Шрифт:
Интервал:
Закладка:
– И ты меня прости, мамочка, – всхлипнула Настя. – За всю боль, что я тебе причинила… Я тебя очень люблю…
На этой жалостной ноте они обнялись, и мать зарыдала еще сильнее. Настя же слезу пустила больше для вида, и, когда мать слезла с подоконника, глаза ее были уже сухими, хотя носом она по-прежнему шмыгала, но это, скорее, от холода.
– Ужин тебе принести? – как ни в чем не бывало спросила мама. – Сегодня картошка жареная, как ты любишь.
– Принеси, пожалуйста, – слабо улыбнулась Настя.
Поздним вечером, когда совсем уже стемнело и улица засияла красивыми огнями, тетя Лена из кухни вдруг услышала, как дочка одевается в прихожей. Вместе с ней из гостиной выглянул отец. Настя, в белой куртке и мини-юбке, накрашенная, с сумочкой на плече, стояла у входной двери и отпирала замок.
– Ты куда это так поздно? – удивилась мать.

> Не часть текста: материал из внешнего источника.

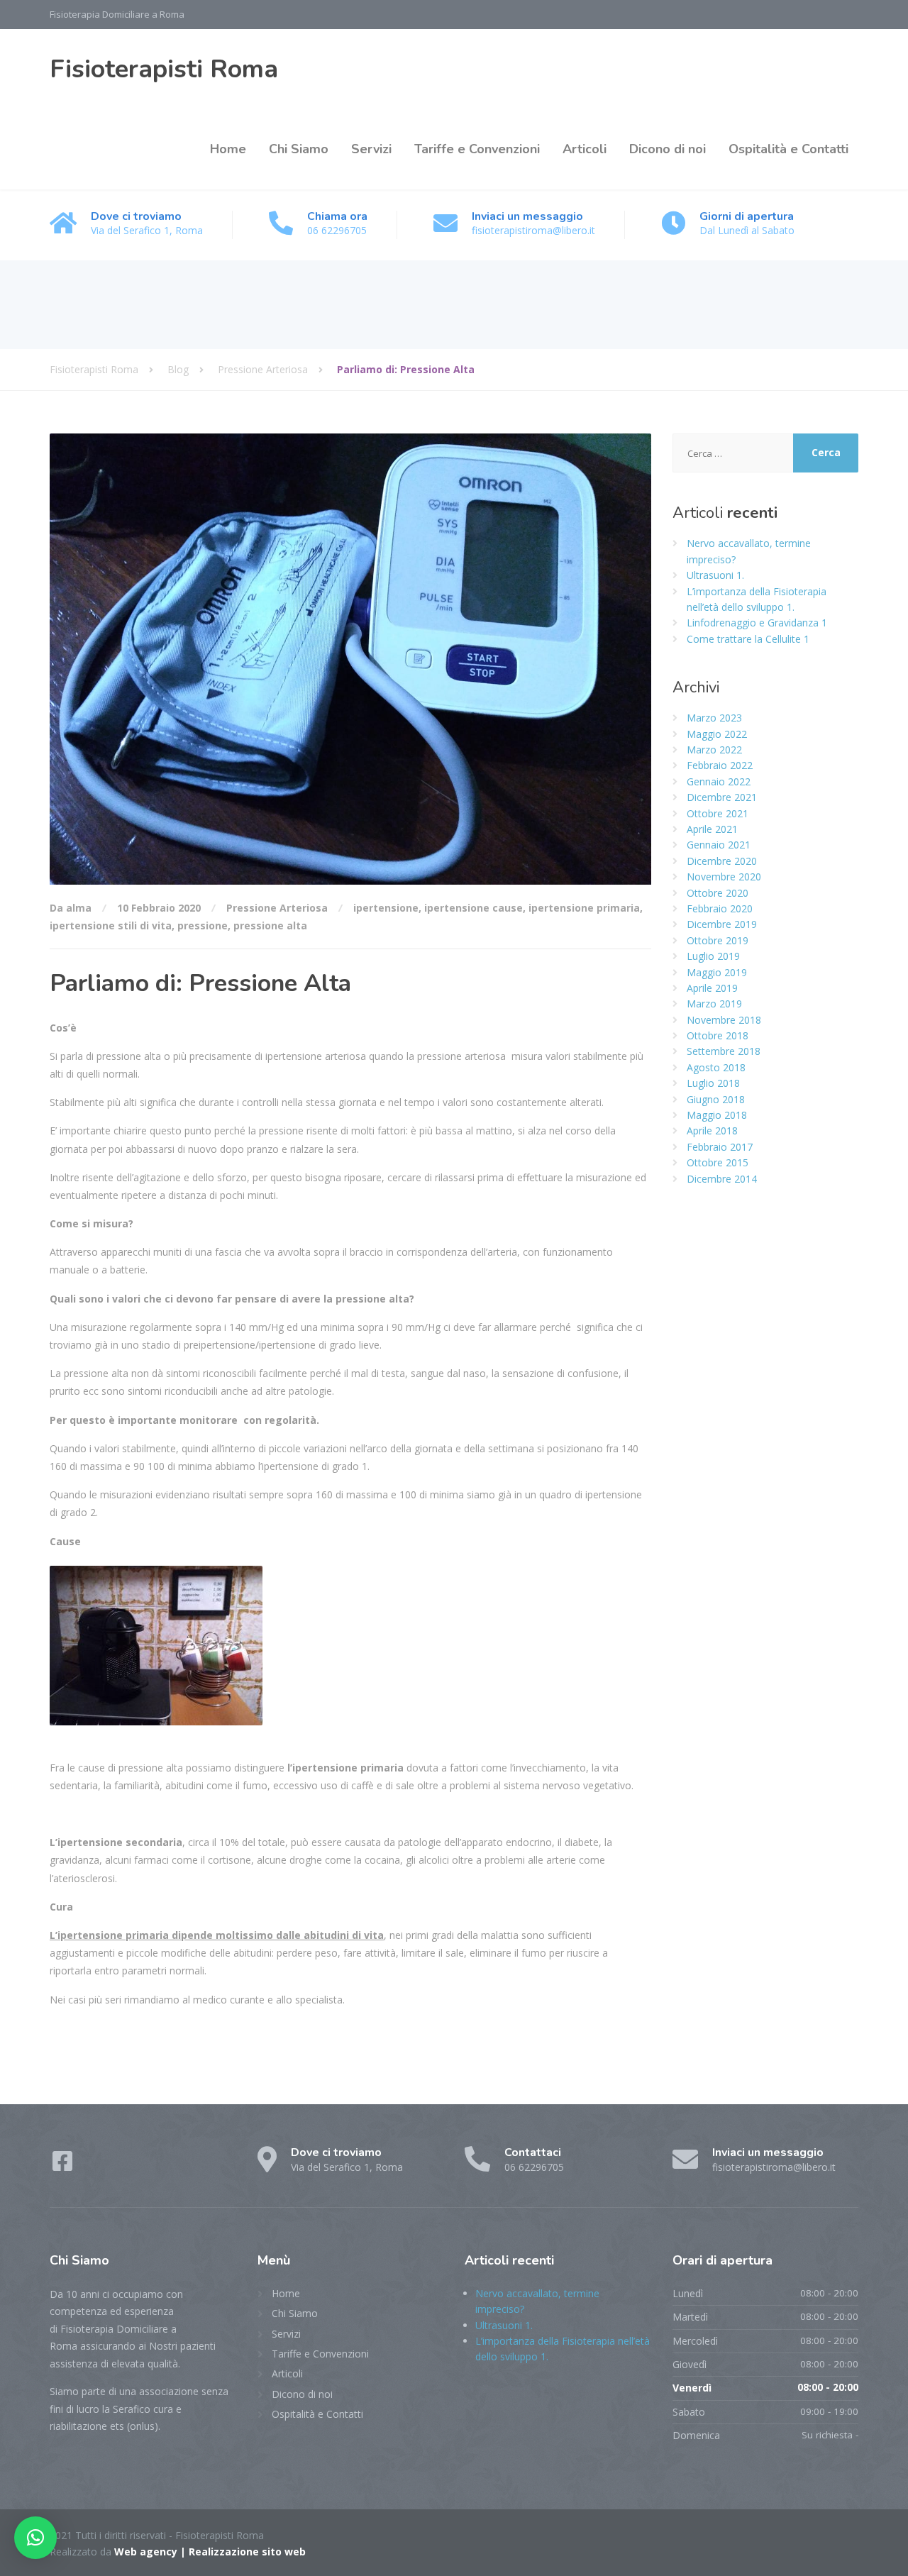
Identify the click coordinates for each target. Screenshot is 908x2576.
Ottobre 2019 (717, 940)
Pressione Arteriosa (277, 907)
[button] (35, 2537)
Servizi (371, 148)
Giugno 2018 (716, 1099)
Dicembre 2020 (722, 861)
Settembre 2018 (723, 1051)
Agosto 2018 (716, 1067)
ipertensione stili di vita (111, 925)
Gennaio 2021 (719, 844)
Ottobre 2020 (717, 893)
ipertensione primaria (584, 907)
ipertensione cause (473, 907)
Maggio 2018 (717, 1115)
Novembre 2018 (724, 1020)
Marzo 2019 (714, 1003)
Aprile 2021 (712, 829)
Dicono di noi (667, 148)
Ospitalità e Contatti (788, 148)
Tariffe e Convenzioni (477, 148)
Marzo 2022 (714, 749)
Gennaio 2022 (719, 781)
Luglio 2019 (713, 956)
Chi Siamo (298, 148)
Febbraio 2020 (720, 908)
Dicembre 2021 (722, 797)
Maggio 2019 (717, 972)
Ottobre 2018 (717, 1035)
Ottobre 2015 (717, 1162)
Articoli (585, 148)
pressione (202, 925)
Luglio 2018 (713, 1083)
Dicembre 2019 (722, 924)
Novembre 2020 (724, 876)
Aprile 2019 (712, 988)
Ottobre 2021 (717, 813)
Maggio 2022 (717, 734)
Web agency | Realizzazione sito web (210, 2551)
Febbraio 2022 (720, 765)
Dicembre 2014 (722, 1178)
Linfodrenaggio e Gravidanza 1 (757, 622)
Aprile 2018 (712, 1130)
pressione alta (270, 925)
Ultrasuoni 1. (715, 575)
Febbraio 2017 (720, 1147)
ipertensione (386, 907)
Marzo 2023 (714, 717)
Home (228, 148)
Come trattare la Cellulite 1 (748, 639)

– Да я так… погулять, – со смущенной улыбкой ответила дочь и, распахнув дверь, выбежала на лестничную площадку. Вскоре оттуда донесся быстрый стук ее каблучков. Родители переглянулись и промолчали. Затем отец снова махнул рукой и ушел к себе, а мать зарыдала.
***
Спустя несколько недель, зайдя в гости к Олесе, Настя рассказывала ей о том, что случилось за последнее время. Был уже поздний вечер, на улице стемнело, маленький Олежка давно спал в кроватке, Дима сидел с ним рядом. Обе девушки стояли на лоджии (Олеся – в красном махровом домашнем халате, Настя – в джинсовой куртке и юбке), у распахнутого окна, за которым красиво мерцал в темноте город, курили (на этот раз Олеся согласилась вспомнить старые ощущения за компанию с подругой) и тихо, чтобы не разбудить ребенка, разговаривали.
– …А потом родители все-таки согласились мне квартиру снять, – рассказывала Настя. – Теперь каждый месяц мне по двадцать косарей присылают. Мы с матерью все, блин, рассчитали, сколько мне в день нужно – на одежду, еду, косметику, духи там… сигареты главное, у меня теперь в день где-то пачка уходит.

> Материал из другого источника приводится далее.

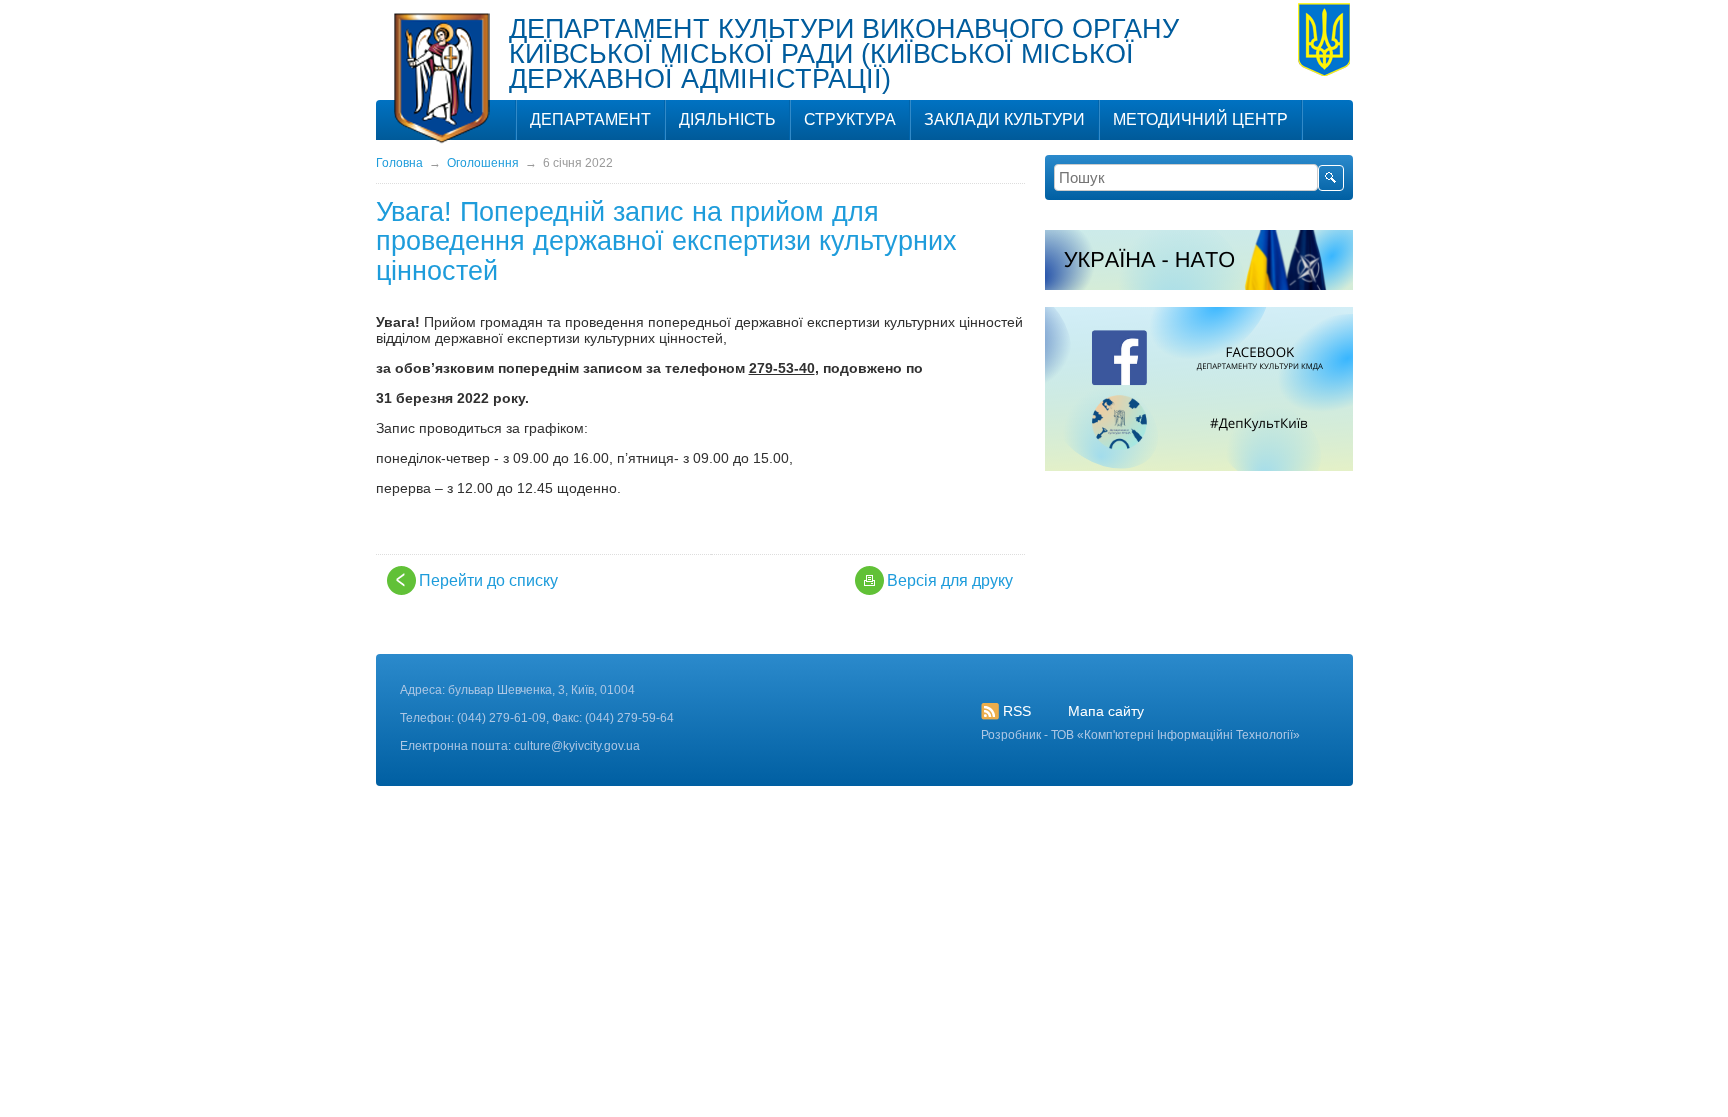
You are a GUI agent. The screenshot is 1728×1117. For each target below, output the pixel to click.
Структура (850, 119)
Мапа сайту (1106, 711)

– Так значит, ты теперь одна живешь? И как тебе? – спросила Олеся.
Настя не успела ответить – на лоджию с пачкой сигарет и зажигалкой в руках, в шортах и шлепанцах, вошел Дима.
– Ну, как там мелкий? – поинтересовалась Олеся.
– Спит как убитый, – ответил Дима, сунув в рот сигарету.
– Слушай, ты не мог бы отсюда уйти? У нас тут с Настей разговор личный, не видишь?
– А мне-то что? Говорите себе, я тут покурю, мешать вам не буду.
– Покуришь за дверью. Ну, Дим, я тебя серьезно прошу, – настаивала Олеся.
– Ладно, не начинай, – Дима с недовольным видом вышел. Олеся с таким же недовольным видом повернулась к Насте. Та подумала: «Ну вот и начались у них проблемы, как и у всех».
– Я ведь только три дня как из деревни вернулась, – продолжила она свой рассказ, стряхнув за окно пепел. – Я там с тетей жила, пока мне предки квартиру искали.
– Угу. И как там?
– Да нормально. Главное – тетя меня сразу поняла, она ведь сама недавно такой же была. Купила мне даже в райцентре сигарет, чтобы на две недели хватило…
… Тетя Рита действительно понимала племянницу как никто другой. В деревне она теперь жила почти постоянно – бабушка не так давно умерла, и кому-то надо было присматривать за домом.
Едва приехав в деревню, Настя занялась тем же, чем занималась до этого дома – села в дальней комнате у окна и принялась курить одну сигарету за другой. Правда, теперь окурки ей приходилось тушить в пепельнице, чтобы не устроить в деревянном доме пожар. По-прежнему ела она очень мало; впрочем, тетя Рита особо и не заставляла ее, зная, что это все равно бесполезно. На третий день и она не выдержала и, зайдя к Насте в комнату, в настойчивой форме попросила ее выйти на воздух, прогуляться по лесу. Вскоре ей пришлось пожалеть об этом. Настя надела свою обычную городскую одежду, – куртку, юбку, туфли на шпильках, – ярко накрасилась и в таком виде отправилась в лес. Вернулась к вечеру на подгибающихся ногах и завалилась спать прямо в одежде. После этого тетя Рита оставила девушку в покое, позволив той жить так, как ей нравилось.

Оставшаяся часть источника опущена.